## WORK INSTRUCTIONS
Please reproduce the listing, starting at the line that contains "Click the Elements panel inspection icon" and ending at its last line, with the requests unchanged and every coordinate in the answers multiplied by 1.55 and rounded to a whole number, halves going up.

---*---

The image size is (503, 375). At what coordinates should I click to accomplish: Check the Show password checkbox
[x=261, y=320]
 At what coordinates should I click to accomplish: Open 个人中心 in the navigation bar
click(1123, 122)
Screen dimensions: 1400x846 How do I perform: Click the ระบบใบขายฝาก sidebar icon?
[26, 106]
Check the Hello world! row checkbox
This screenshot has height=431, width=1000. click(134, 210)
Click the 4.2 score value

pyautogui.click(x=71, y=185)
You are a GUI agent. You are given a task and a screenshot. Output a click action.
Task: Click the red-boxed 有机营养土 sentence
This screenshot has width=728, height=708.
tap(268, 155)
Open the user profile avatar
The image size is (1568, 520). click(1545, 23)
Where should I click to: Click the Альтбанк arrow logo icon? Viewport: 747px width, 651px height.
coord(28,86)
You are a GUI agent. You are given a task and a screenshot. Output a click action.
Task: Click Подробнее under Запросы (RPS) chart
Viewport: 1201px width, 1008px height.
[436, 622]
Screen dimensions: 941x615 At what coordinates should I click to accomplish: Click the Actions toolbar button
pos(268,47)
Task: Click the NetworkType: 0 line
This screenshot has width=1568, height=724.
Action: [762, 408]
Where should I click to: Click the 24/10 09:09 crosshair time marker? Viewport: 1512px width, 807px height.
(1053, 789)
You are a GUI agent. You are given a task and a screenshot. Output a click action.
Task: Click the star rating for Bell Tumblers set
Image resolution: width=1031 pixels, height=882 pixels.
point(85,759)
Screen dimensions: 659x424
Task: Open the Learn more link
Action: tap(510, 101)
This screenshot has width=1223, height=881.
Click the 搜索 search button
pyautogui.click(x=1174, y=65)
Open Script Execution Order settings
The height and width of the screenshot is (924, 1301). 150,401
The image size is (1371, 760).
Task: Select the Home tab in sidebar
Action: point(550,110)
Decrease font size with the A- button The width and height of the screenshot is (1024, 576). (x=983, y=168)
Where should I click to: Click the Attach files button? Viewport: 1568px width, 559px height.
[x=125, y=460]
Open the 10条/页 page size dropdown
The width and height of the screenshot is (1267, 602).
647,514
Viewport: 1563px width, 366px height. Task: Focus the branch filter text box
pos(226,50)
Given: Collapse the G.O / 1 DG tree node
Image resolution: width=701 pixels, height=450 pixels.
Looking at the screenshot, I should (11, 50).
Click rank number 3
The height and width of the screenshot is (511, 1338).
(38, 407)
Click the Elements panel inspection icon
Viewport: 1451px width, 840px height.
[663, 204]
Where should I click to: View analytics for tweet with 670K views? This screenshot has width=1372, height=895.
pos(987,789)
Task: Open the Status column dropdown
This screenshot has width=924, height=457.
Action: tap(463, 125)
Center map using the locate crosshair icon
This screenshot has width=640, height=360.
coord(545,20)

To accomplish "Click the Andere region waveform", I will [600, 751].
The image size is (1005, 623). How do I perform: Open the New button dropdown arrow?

---*---

## THE RESULT
Click the Elements panel inspection icon
Viewport: 1451px width, 840px height.
[1028, 316]
Where should I click to: View analytics for tweet with 670K views? This screenshot has width=1372, height=895.
pos(1530,1223)
Task: Open the Status column dropdown
This screenshot has width=924, height=457.
Action: tap(718, 194)
Center map using the locate crosshair icon
This screenshot has width=640, height=360.
coord(845,31)

To accomplish "Click the Andere region waveform", I will [930, 1164].
The image size is (1005, 623). How do I perform: Open the New button dropdown arrow?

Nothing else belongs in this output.